About 2 or three weeks ago I was over at Doc’s pad and, with nothing particular to occupy my time, found myself with a pencil and pad in hand and drew out a bearded fellow in a baseball cap sittin in a pub with a sad sack of a drunken fellow. On the bar in front of them (I was experimenting with backgrounds and surfaces and foreshortening) was a stuffed rabbit-like thing. “Judas, Larry,” says the man in the hat, giving the bunny-thing the hairy eyeball, “it just breaks my damned heart!”

Doc apparently found something existential in the whole thing because not only did he laugh and wonder what the hell it was about, but he particularly liked the man’s beard and ballcap.
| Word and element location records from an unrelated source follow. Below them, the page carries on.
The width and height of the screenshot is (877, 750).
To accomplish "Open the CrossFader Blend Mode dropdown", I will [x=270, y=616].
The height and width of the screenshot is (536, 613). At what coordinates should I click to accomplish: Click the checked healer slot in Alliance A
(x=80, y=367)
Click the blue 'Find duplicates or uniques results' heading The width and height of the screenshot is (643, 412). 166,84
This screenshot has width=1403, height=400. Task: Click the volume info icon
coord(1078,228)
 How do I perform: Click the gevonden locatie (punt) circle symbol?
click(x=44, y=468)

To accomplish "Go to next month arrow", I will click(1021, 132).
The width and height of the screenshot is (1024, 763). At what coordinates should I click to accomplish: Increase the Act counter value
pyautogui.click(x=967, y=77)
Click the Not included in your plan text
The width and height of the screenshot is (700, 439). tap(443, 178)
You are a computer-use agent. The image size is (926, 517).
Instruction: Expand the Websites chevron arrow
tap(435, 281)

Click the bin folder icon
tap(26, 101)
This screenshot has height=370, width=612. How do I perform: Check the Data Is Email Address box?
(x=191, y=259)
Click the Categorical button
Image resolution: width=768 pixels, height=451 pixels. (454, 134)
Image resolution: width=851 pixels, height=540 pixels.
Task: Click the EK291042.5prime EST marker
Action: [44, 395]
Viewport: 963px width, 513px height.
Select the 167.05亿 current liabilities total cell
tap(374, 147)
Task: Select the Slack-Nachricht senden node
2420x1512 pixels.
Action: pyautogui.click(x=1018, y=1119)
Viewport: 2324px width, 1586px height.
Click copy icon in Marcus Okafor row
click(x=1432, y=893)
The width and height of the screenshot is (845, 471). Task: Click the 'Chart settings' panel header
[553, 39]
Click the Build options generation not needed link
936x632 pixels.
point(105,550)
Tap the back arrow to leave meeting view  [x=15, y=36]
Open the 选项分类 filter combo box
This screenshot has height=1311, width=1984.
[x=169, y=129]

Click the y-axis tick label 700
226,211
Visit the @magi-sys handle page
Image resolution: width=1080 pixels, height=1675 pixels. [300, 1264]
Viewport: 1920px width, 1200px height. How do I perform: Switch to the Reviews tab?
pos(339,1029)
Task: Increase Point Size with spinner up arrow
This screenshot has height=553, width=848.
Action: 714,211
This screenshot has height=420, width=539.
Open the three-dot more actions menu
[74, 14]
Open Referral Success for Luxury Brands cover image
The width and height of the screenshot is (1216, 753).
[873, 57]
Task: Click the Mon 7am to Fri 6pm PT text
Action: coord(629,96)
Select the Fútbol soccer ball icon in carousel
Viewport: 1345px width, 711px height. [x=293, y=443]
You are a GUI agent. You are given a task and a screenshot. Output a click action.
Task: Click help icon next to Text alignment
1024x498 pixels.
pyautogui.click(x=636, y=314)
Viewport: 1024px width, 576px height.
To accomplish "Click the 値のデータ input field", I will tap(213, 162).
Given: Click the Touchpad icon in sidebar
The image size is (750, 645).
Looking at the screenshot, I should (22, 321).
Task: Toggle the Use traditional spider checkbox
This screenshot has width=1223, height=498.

He said he thought I was developing my own particular style (albeit with borrowed elements from The Simpsons, Garfield, Peanuts and Fox Trot) and I think might have even said that I was beginning to cartoon better than him (flattery will get you everywhere—I am nowhere NEAR the stage wherein I can put Dale at the opera).

All went well for about a fortnight until the evening recently where Spooky, who I had recently learned was briefly an art major in college back in the day, still had her portfolio of her student work and she laid it on the bed and went through some of her drawings with me.

END OF PART II

3 comments:

  1. Hey, no comments?! I thought y'all wanted to know what my drawings look like?? Halloooo??

    ::crickets chirp::

    Damn.

    ReplyDelete
  2. I think perhaps the title confused them. They see it on their sidebar and think it is one that they have aready read. You might mix up your titles a bit instead of giving your installments numbers.

    Just a suggestion.

    Doc

    P.S.- Thanks for the nod.

    ReplyDelete
  3. DOC: Nodd, nuthin'!! I've been inspired by yew for ages, I've just ne'er had the courage until a combo of both yew and Spooky got me up off my candyass of selp pity and drawin'!!